Das Café Schmid Hansl ist eines jener Wiener Cafés, bei denen es selbst einen bekennenden, aber nicht immer ganz konsequenten Nichtraucher wie mich reut, dass hier nicht mehr gepafft wird. Dicke Rauchschwaden würden dem Raum gut stehen. Geraucht wird hier aber nur im Hinterzimmer. Deshalb hält sich dort auch Cordula Simon viel lieber auf als vorne am Lesetisch, umrahmt von Friedhofslaternchen und Friedhofsmusik. Trotzdem steht ihr das, als sie dann Platz nimmt, verblüffend gut.

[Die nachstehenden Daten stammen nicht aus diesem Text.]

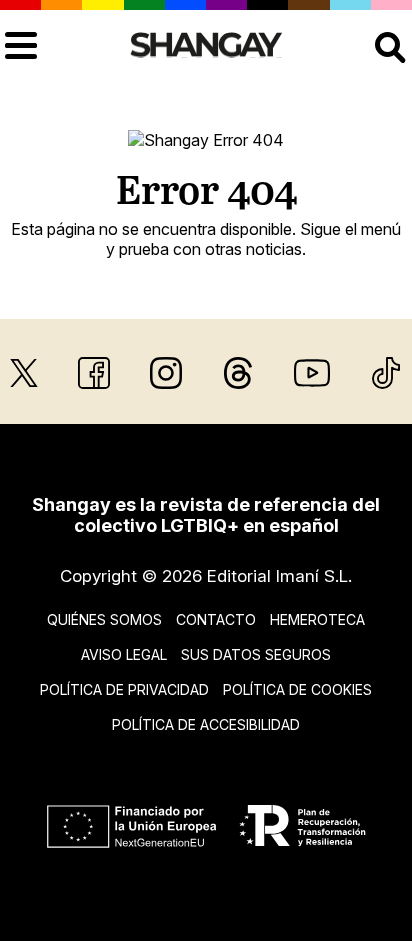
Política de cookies (297, 689)
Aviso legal (124, 654)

Im hinteren Teil des Cafés hat sich eine Schulklasse eingefunden - oder auch einfinden müssen. 15 heiße Schokoladen wurden hier schon lange nicht mehr verkauft. Sie alle lauschen dem exaltierten Sprachduktus der in Odessa lebenden, aber in der Steiermark so seltsam gewordenen Autorin. Wieder einmal überlistet sie uns alle, als sie vom scheinbaren Erzählen direkt in das erste Kapitel ihres Romans gleitet. Sie tut immer so, als müsste sie uns zuerst erklären, was es mit ihrer Hauptfigur, dem Anatol Grigorjevic Ivanov, auf sich hat, und auf einmal bemerkt man, dass sie jetzt in das Buch schaut und also liest. Funktioniert immer. Das ist ihr ganz persönlicher Häschen-aus-dem-Hut-Schmäh. Irgendwie charmant, auch wenn man ihr das nicht zutrauen würde.

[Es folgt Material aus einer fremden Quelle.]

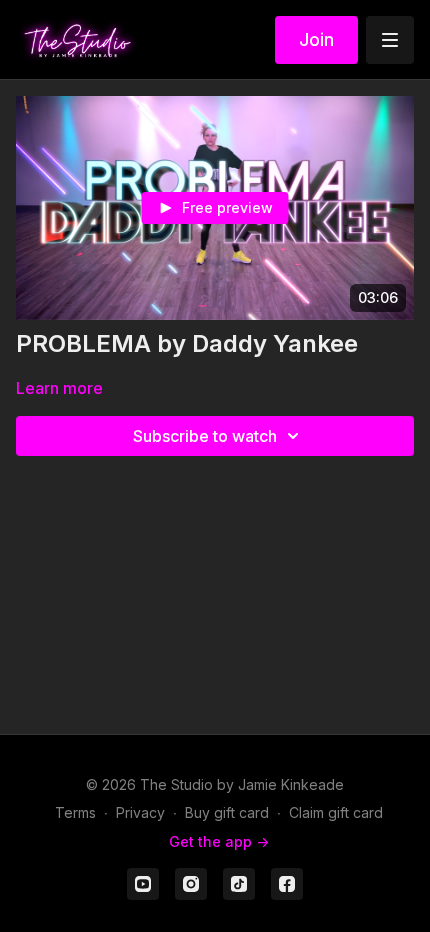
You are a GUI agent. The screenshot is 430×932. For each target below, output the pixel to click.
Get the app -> (219, 841)
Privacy (140, 812)
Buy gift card (227, 812)
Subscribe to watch (205, 436)
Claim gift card (336, 812)
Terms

Sainmus bieten zwischen den Kapiteln ganz famose, verjazzte Stimmungsmusik. Zwar will sich keine Friedhofsstimmung einstellen (Gott sei Dank!), aber das  dramatische Dröhnen des Cellos und die aufgeregte, zuweilen quietschvergnügte Gitarre lassen sogar die Schulkinder in den hinteren Reihen die Justin-Bieber-Scheitel wippen. Die zwei Musiker schauen sich nach dem musikalischen Intermezzo gegenseitig verwundert an. Ja, das war tatsächlich großartig!

Simon wehrt sich gegen den Applaus mit dem Kapitel, das aus der Sicht des Hundes geschrieben ist. Sie erklärt, dass man ihr anfangs davon abgeraten habe. Doch Cordula Simon lässt sich von gar nichts abraten. Immerhin hat sie ja jetzt auch einen Vermögensverwalter. Das Kapitel ist aber sehr gelungen und eigentlich auch nur konsequent. Sätze wie der folgende lassen uns glauben, dass Simon selbst die allergrößte Hündin ist: "Wenn die wüssten, wie Wurst gemacht wird, man konnte es ja riechen (!), dann würden sie sie selbst bestimmt nicht anrühren."

Ja, die potemkinsche Hündin liest aus ihrem seltsamen Roman und bittet uns nach der Lesung noch in das Hinterzimmer, wo ukrainischer Vodka gereicht wird. Ich erlaube mir zu sagen, dass der letzte, den sie von dort mitgebracht hatte, besser war, was sie gewohnt abgeklärt mit dem Satz quittiert: "Das dürfte daran gelegen sein, dass du ihn aus der Flasche trankst." So, oder so ähnlich hat sie es gesagt. Jedenfalls erinnere ich es so. Mit ihrer tiefen Damenstimme, die sie sich über die Jahre antrainiert hat, und die man so mag; zumindest als Alternative zu ihrer Furienstimme oder ihrer Quietschstimme. Ein "Stimmchen" hatte sie noch nie, die Hündin. Aber eine Sprache, die hat sie schon immer gehabt...

Sollten Sie einmal in die Verlegenheit kommen, ein Buch von Simon kaufen und signieren lassen zu können: tun sie es! Sie schreibt da gerne ganz fiese Sachen rein, die aber nur halb so schlimm sind, weil man diese odessitische Sauklaue ohnehin kaum lesen kann! Wir sind froh, dass Cordula Simon nicht Ärztin geworden ist.